- _Text section_
<<<<

Mick ByrnePHOTO: ALISON LAREDO.

Mick Byrne set to celebrate his familys 100th year in business

CASTLEBAR publican Mick Byrne recalls when there were 77 pubs in the county town, with 17 alone on Main Street/Bridge Street, many of them with groceries attached. Today, there are just 25, writes Tom Gillespie.

Mick’s grandfather, John, a native of Ballyhaunis and a garda stationed in Ballyheane, bought the premises on Bridge Street in 1917 and the family will be celebrating 100 years in business in two years’ time.

Mick’s father, Michael John Byrne, had taken over the business in 1949 and he ran it until he passed away in 1960. Mick’s mother, Margo, ran it for the next 18 years until Mick, known locally as ‘Auld Stock’, went behind the counter in 1978.

Mick told me: 'Times were different and hard in my parents time. My mother had a great loyal base of customers, a lot of the lads from the Bacon Factory - Martin Dolan, Peter Duke, Willie Lyons, Tommy O’Boyle, Pansy Cresham, Michael ‘the bull’ Moran. The lads from Roadstone used to come in too - Dick Quinn, Henry Horkan and Liam McKnight.

'In the evening time you had Micheal and Stan Hynes, Alfie Keegan, Val and John Donegan, Joe Chambers, Gerry Beirne, Michael Caulfield, Ned Killeen, Arthur and Alex Campbell, Frank McDonnell, Greg McDonnell.

'Other customers were the late Willie ‘the Shoe’ and Tommy Staunton, Josie Munnelly and Mickey P.

'Tom Denning would join them and if you were ever in their company you would be guaranteed a bit of devilment, a sing-song and a bit of craic.

'One great story I remember was my mother asking the great Seamus Burke from St. Patrick’s Avenue if he would ever think of going for the urban council and his reply was: ‘Margo, I’d hate to test my popularity’.

'When I took over in 1978 there were 54 licences in the town. There are now currently 25. I would have seen the best part of about 400 different publicans in Castlebar.

'In my mother’s time the Castlebar Song Contest was in full swing and members of the RTÉ Concert Orchestra used to come down here after they finished playing in the Royal Ballroom. They would play here in the pub. The pub would only hold 20 or 25 people. You could have 50 or 60 here in the pub, the grocery shop and the kitchen.

'Closing time was very strict at the time. If you were caught open after hours you were fined. Closing time was 11 p.m. but on the final night of the song contest the whole orchestra came down, with about 22 musicians playing instruments in the pub.

>>>>

- _Supplied information_
<<<<

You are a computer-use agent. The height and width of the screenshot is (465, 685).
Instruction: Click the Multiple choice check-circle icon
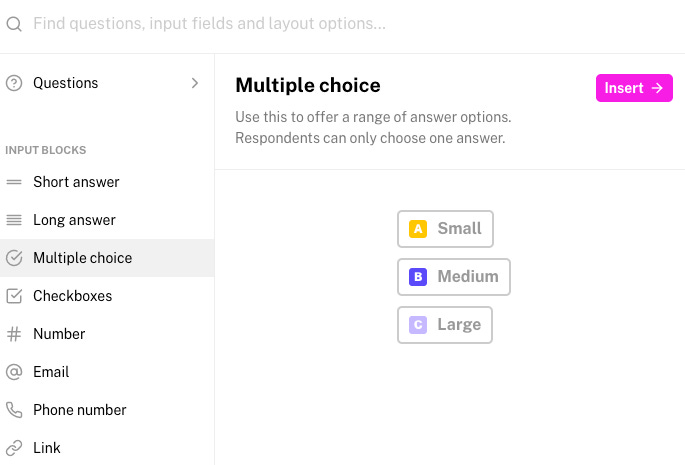[x=14, y=258]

>>>>

- _Given task 1_
Name every Bacon Factory customer listed in the article about the Byrne family pub in Castlebar.
- _Given task 2_
Carry on the article about the Byrne family pub, beginning after its final sentence.

- _Expected output 1_
Martin Dolan, Peter Duke, Willie Lyons, Tommy O’Boyle, Pansy Cresham, Michael ‘the bull’ Moran

- _Expected output 2_
'At about 12 or 12.15 a.m. two local guards were up at Parsons, 200 to 300 yards from here, and a late straggler from the orchestra was coming down from the Travellers Friend and he asked he guards where is Margo’s and the late, great Garda Henry Coll and Noel Campbell, who were on duty, replied ‘Are you deaf or what’.'

Mick said he was blessed to have two great lads working with him - Pat Ruane, who is with him since the day he started, and Jarlath Pendergast who was with him for 38 years (he retired two years ago). Between the three of them they have clocked up 120 years.

Byrne’s is a noted GAA house and always attracted a huge crowd on Connaught final day.

Mick added: 'On the day of a Connaught final you would not get in the door here. All of a sudden the place would be heaving.

'I remember one day we took down the front door and the back door because it was hard to get in the way they were hanging.

'The guards came at one o’clock at night. The place was heaving. The guard turned to Jarlath and said the least you could have done was to close the door. But Jarlath said we have no door because the man who had taken the door down had gone on the beer.

'There were fellows who used to come down from Ballyhaunis for the Connaught final on a Sunday and I would send them back to Ballyhaunis in the Swithwicks truck on a Thursday, and that’s the way it was.'

Mick has two sisters, Maria and Carol, and his brother, William, passed away as an infant.

Mick loves the bar business. He explained: 'It was the business I was brought up in. I never had a bad day. I love meeting people.

'Before I started I had done three years with D.E. Williams - Tullamore Dew. I started in the Palace Bar in Athlone. It was a big Guinness house. I remember the first day I started. A lot of the army used to come in and some of them came along to me one day and told me ‘we don’t mind waiting for the Guinness here because we know it’s good’. If I never learned anything else, I learned that.

'I worked in Carlow and Galway for Tullamore Dew for two or three years. I always knew I was going to come back to Castlebar.'

Mick went to St. Jarlarth’s for five years and even to this day has great friends from his days there.

The late Dermot Earley was born in Byrne’s pub on Bridge Street. His mother was Kitty Byrne, a sister of Mick’s father.

The Byrnes were also in the egg business, which was huge at the time. 'The late Pat Bourke from Moneen Cottages worked for us for up to 60 years,' said Mick. 'We also had a travelling shop. I would go out on my holidays for the craic.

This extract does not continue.